Something has clicked for Kevin Chappell over the last month and I am not sure why it took so long, but I am glad to see that he is finally playing up to his potential. He has finished in the Top 10 in three of his last four events and in the Top 20 in his last two starts at Quail Hollow. He is a solid ball striker with a superb tee to green game. Were it not for a below average putter, he would probably be winning some of these events by now. We’ve been here before with Chappell where he has let us down in a big way, but it’s like most of us say when going back to an ex, it’s different this time.

Last season, I watched Gary Woodland struggle with inconsistent play and never really looking comfortable on the golf course. After a promising 2014 campaign, he just never put it together last season. He is a true bomber and leads the tour in driving distance. The big difference from a year ago is his tee to green game. Merely average last season, he is now ranked 19th on tour this season in strokes gained tee to green with the result being that he is ranked 4th in Par 5 scoring. He has done well at Quail Hollow and never missed a cut in five starts with each finish being progressively better than the last, culminating with a 4th place finish here a year ago.

Tertiary

Paul Casey – 15% ($8,900)
Daniel Berger – 15% ($8,400)
Bryson DeChambeau – 15% ($7,800)
Patton Kizzire – 15% ($7,700)
Will Wilcox – 15% ($6,600)
Byeong-Hun An – 10% ($8,600)
Scott Brown – 10% ($7,500)
Ryan Moore – 10% ($7,500)
Luke List – 5% ($6,900)
John Senden – 5% ($6,600)
Sean O’Hair – 5% ($6,100)
Davis Love III – 5% ($5,500)

I’m just going to touch on each guy in the tertiary range this week as some are strong plays and others just fliers and predicted low ownership options.

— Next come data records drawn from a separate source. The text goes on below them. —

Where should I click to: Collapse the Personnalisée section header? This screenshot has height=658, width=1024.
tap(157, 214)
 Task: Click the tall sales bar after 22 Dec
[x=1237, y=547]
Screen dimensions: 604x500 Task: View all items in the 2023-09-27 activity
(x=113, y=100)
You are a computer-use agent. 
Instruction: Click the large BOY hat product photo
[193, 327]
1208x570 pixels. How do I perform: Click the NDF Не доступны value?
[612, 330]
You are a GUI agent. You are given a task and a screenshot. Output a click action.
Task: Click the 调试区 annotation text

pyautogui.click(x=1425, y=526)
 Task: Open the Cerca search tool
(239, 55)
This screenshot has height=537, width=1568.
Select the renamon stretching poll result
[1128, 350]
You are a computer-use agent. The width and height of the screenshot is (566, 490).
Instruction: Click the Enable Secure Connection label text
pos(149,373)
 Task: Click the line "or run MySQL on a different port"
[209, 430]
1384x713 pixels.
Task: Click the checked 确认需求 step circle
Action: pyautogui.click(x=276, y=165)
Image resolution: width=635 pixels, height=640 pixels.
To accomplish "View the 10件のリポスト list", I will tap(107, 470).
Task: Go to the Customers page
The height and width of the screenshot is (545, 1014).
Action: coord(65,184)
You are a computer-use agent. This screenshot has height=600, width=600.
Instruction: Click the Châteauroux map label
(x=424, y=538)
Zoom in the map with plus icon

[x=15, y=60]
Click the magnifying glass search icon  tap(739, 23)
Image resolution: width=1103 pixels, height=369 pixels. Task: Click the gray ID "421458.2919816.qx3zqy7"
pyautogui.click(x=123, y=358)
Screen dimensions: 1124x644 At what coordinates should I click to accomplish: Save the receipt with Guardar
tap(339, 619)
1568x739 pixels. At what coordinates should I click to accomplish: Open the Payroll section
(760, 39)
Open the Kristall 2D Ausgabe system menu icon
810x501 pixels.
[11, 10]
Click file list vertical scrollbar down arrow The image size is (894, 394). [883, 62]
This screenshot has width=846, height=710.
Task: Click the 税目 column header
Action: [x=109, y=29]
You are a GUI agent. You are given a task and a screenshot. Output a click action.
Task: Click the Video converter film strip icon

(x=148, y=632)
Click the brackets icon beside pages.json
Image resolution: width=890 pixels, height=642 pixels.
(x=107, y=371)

Paul Casey is under the radar this week as I have heard almost nothing about him. He missed the cut here many years ago back in 2011, but his game sets up well for the course. Most people will be buying JB Holmes and Hideki so this gives us a small pivot.

Daniel Berger now has four straight Top 20 finishes in stroke play events. Longer courses tend to be his specialty and he did well in his first start here a year ago, finishing in 28th place. At $8,400, he has plenty of upside potential as opposed to his steep price a week ago.

Bryson DeChambeau was loved by everyone until he missed the cut two weeks ago and now people will be a little hesitant about him with all the surrounding talent in his price range. He is going to be an above average tee to green player with good distance off the tee and a respectable putter. I think he will do well in his debut here as many other similar rookies did a year ago. (Finau, Berger, Thomas, Rodgers)

Patton Kizzire has shown a lot of consistency this season posting five Top 10 finishes and missing just three cuts. His tee to green game is solid and his putter has been outstanding. He is not as big of a hitter as others so that may test him, but I like how he is playing and his price is very reasonable this week.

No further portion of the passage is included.